Sharp dissection with electrocautery or laser light is very effective in both separating the gall bladder from the liver bed and stopping any bleeding which may be encountered during this part of the operation.
3) Once the gall bladder has been safely separated from the cystic duct, cystic artery and liver bed it is grasped and pulled out through one of the larger 10mm ports.
Although there are many advantages of minimally invasive laparoscopic gall bladder surgery including less morbidity and mortality, shorter recovery time and smaller, less visible incisions, there are some disadvantages worth discussing. Early in the national experience with laparoscopic cholecystectomy it became apparent that some surgeons who were in the early phases of their training would misidentify the anatomy and inadvertently clip and divide the common bile duct thinking it to be the cystic duct. In many instances this would result in complete obstruction of the common bile duct which would require a second operation to correct. Often these injuries were not noted at the time of the initial procedure and therefore a delay in the diagnosis of the problem often resulted.
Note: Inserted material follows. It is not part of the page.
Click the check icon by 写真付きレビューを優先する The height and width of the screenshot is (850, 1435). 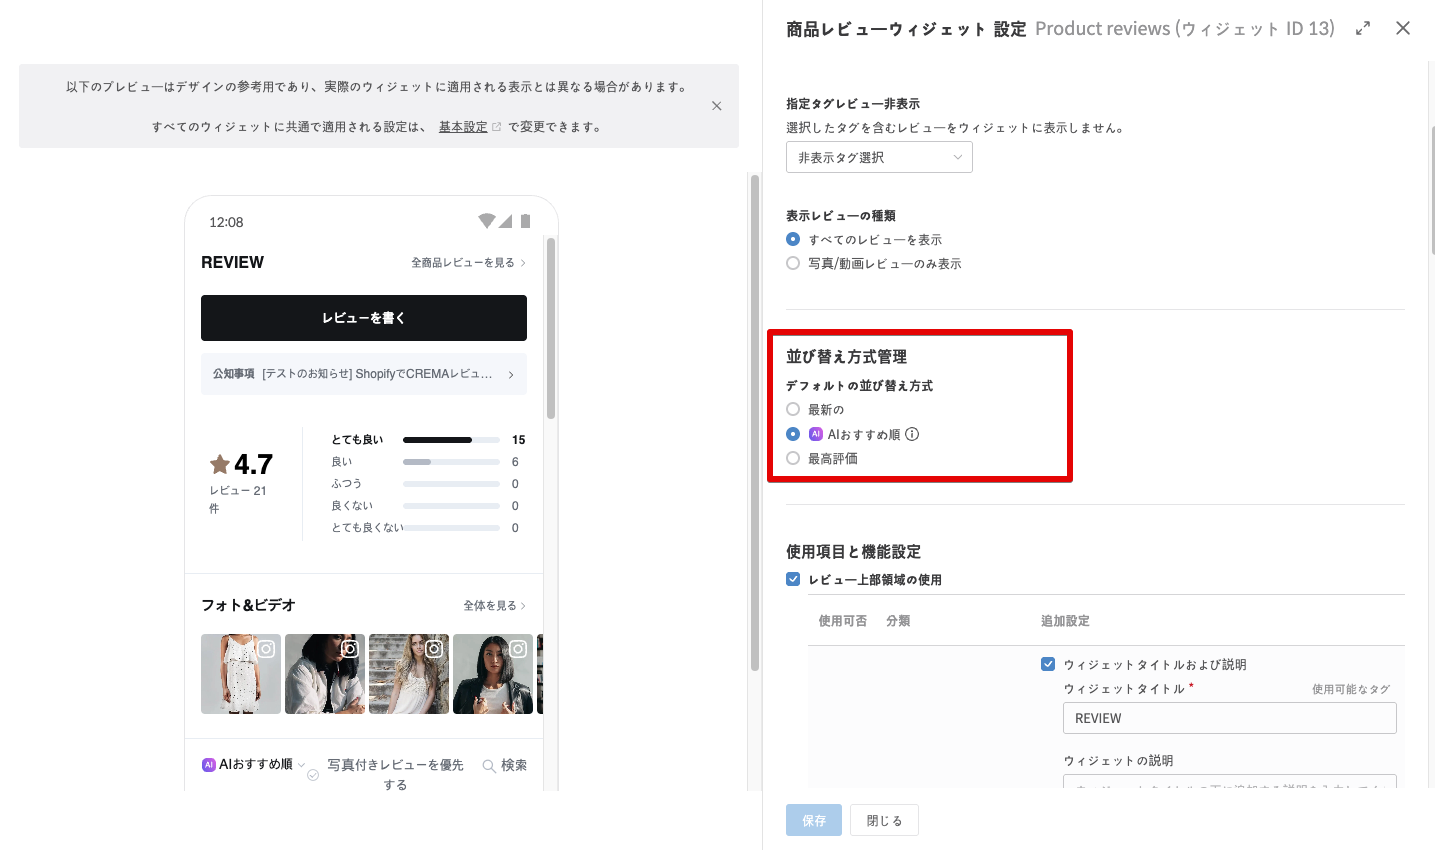tap(313, 775)
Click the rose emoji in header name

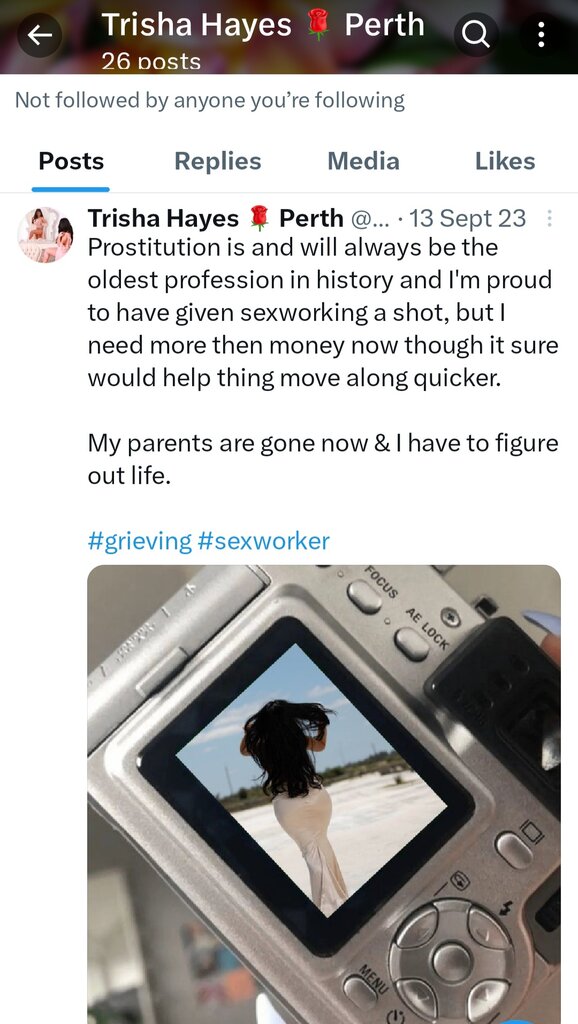[318, 25]
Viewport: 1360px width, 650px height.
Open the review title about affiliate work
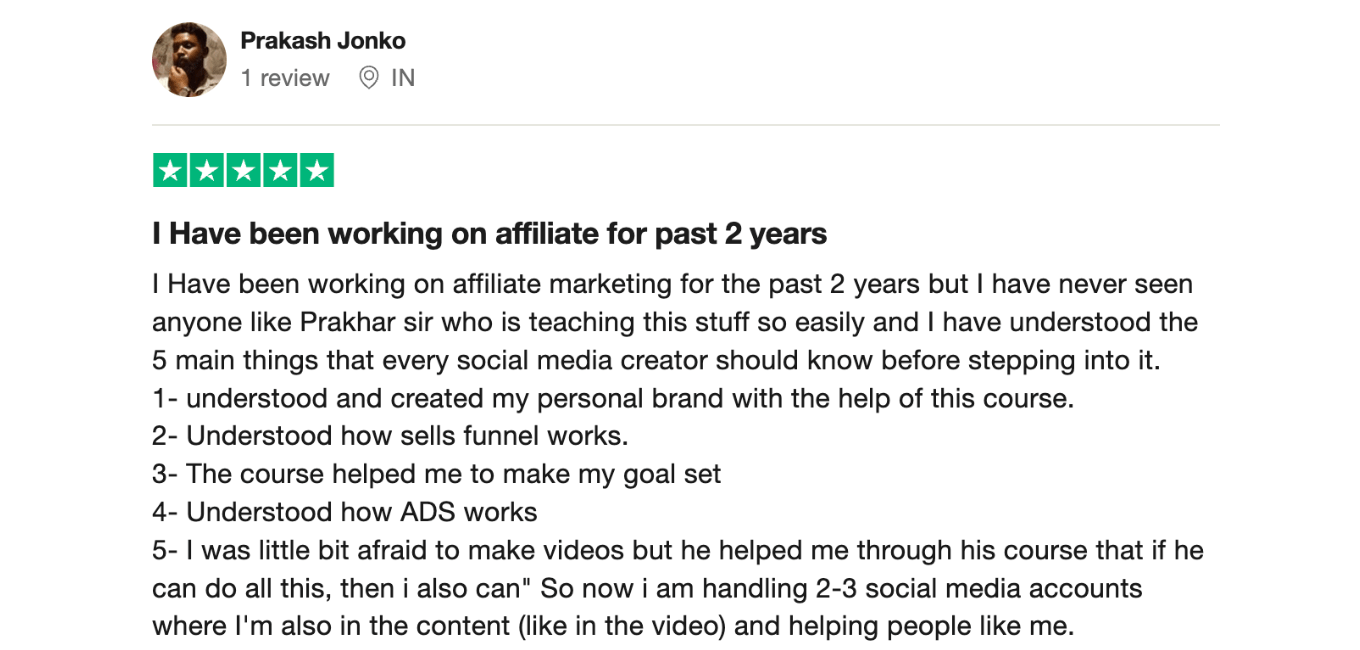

Other problems of much less consequence have also been identified to occur following laparoscopic cholecystecomy. This includes entering the gall bladder and spilling stones and bile into the peritoneal cavity, failure to diagnose stones in the common bile duct, cystic duct clips falling off leading to bile peritonitis, holes being poked in the cystic dust while doing x-rays of the biliary tree (cholangiography), holes poked into the intestine or mesentery by either the needle used to fill the peritoneum with CO2 (Verness needle) or one of the trocars used to introduce the ports.
National Consensus Conference:
Because of these problems a national consensus conference was called by the NIH in 1992 to question the safety and efficacy of laparoscopic cholecystectomy as well as the value and use of cholangiography during laparoscopic cholecystectomy. This was then compared to the results of traditional open cholecystectomy.
The results of this consensus conference were less than definitive except that it was decided that laparoscopic cholecystectomy is a worthwhile procedure that can be done safely given proper training, supervision and experience and:
a) That a learning curve existed and once a particular surgeon performed 25 - 50 laparoscopic cholecystectomies the incidence of common bile duct injuries greatly decreased.
b) That routine x-rays of the bile duct (cholangiography) was not a necessary part of this procedure.
c) That conversion to an open procedure from a laparoscopic procedure should be done whenever there is any question concerning anatomy.
d) That the incidence of common bile duct injuries following laparoscopic procedures should be the same or close to that of open procedures.
Minimally invasive surgery represents a great step forward in the field of general surgery, however, there is no reason to sacrifice safety in it's performance. The standard to which things can be compared is the same as the operation done in the traditional open fashion. Complications which commonly occur during open procedures can also be expected following laparoscopic procedures.
Unfortunately no recommendations were made at the conference concerning credentialling. Although certain observations were made concerning learning curves, individual hospitals were left with the responsibility of monitoring and regulating surgeons at their individual facilities. Hence significant differences exist from institution to institution concerning requirements for credentialling for individual surgeons to do specific laparoscopic procedures. This circumstance continues today and probably will not change in the near future.